Any attack on a police officer is appalling. But the targeting of officers because of the colour of their skin is particularly alarming. Black police officers have spoken out about being ‘verbally abused and attacked by those on the Black Lives Matter protests’, according to Sadiq Khan. This is worrying.

Attacks on the police are never justified: there is a regulated complaints process for genuine grievances. But the abuse also suggests that UK policing is being conflated with practices in the US. The hair trigger reflexes that have resulted in tragedy in the US are far less likely to occur here where our police don’t routinely hold firearms.


Even more damaging though is the implication that holding a respectable job in the police force is somehow a sign of treachery. How is the police force supposed to represent minorities if it doesn’t include people from those very communities? The same can be said for every minority. Thankfully the days when women, gays, Jews, Catholics, Muslims, the disabled, and people with brown or black skin were absent from positions of power in politics, medicine, law, the arts, and science, are long gone. It would be a terrible shame if the targeting of minority officers led to a situation where people from such communities paused for thought before choosing a particular career path because of the reaction from activists.

The police have had a recruitment drive for people from Asian, black, and other ethnic backgrounds for some years now.

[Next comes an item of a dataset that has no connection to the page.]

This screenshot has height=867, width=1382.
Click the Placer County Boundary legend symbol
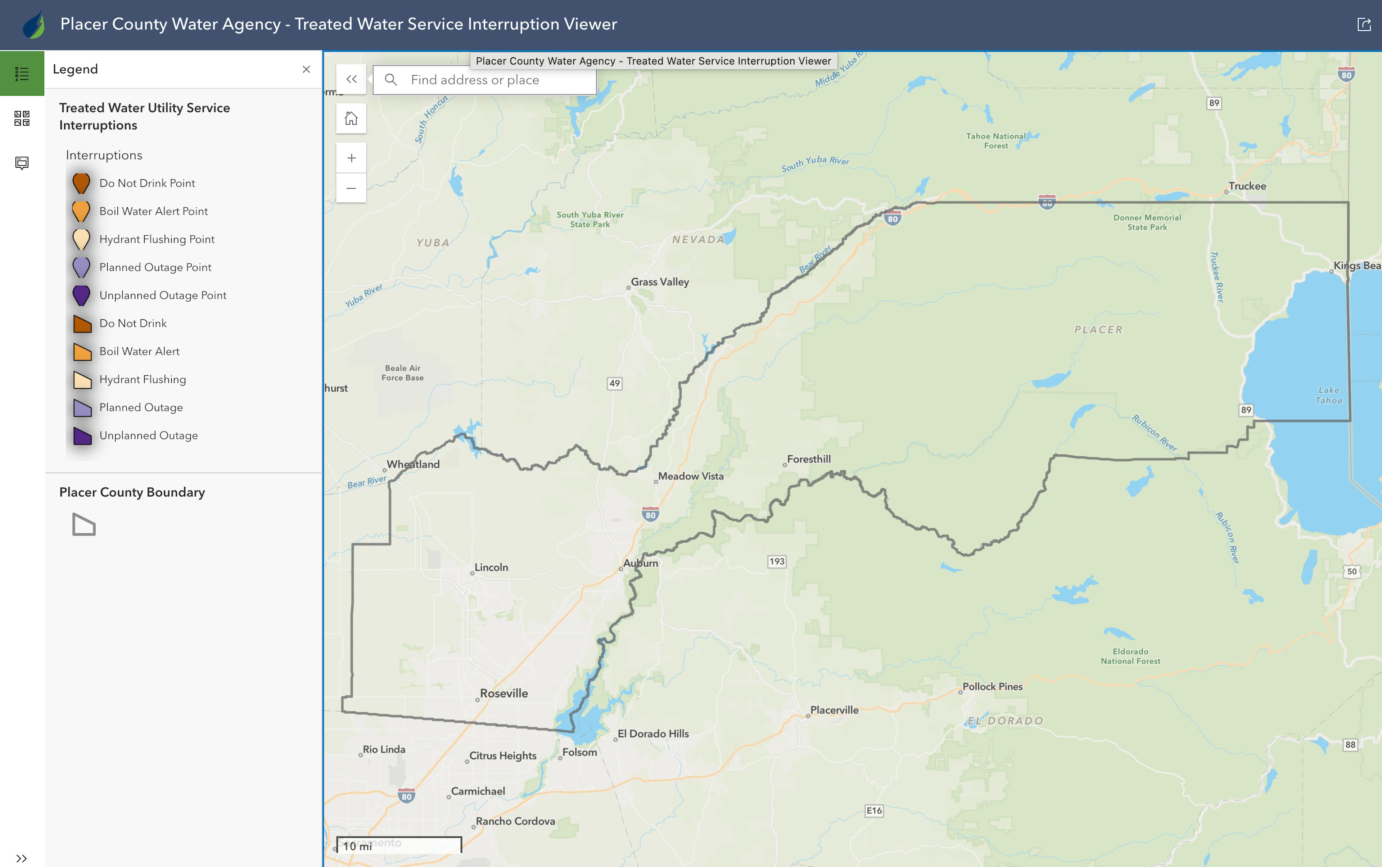(84, 525)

Although these minorities still make up only 7.3 per cent of the police force compared with 14 per cent from the general population, condemning those who enter the profession will only worsen representation from these communities.

It isn’t only police officers who are being targeted by those who should be on the same side in the fight for equality though. Sadiq Khan’s appointee to the Commission for Diversity in the Public Realm, Toyin Agbetu, excoriated Diane Abbott in a blog post as ‘disloyal to her own community’. He also said that Labour should not be ‘elevating a woman who…the African community is embarrassed about.’

Agbetu went on to pour ire on Labour MP David Lammy, Baroness Scotland, Secretary General of the Commonwealth; and Baroness Amos, who was the British High Commissioner to Australia. He castigated them as ‘poor examples of Africans whose quest for influence and status has dwarfed their duty to human rights, social justice for African people, and opposition to imperialism.’

What message does Agbetu’s words send to black and ethnic minority youngsters? And what about his own ‘quest for influence and status’ by accepting the position on the Commission?

Shaun Bailey, the Conservative mayor of London candidate, and himself a fine example of black success, has already written to Sadiq Khan voicing concerns about Agbetu, both for his previous comparisons of the British to the Nazis, and for his comments about Covid-19 vaccines.

While you might disagree with Diane Abbott or David Lammy over their politics, attacks of this kind are not acceptable. Both politicians are role models who show that the colour of a person’s skin should be no barrier to reaching the top of British society. Discouraging such success will only foment more simmering resentment and outsider status. This will only end badly.

Black and ethnic police officers – and the likes of Lammy and Abbott – should be celebrated, not condemned.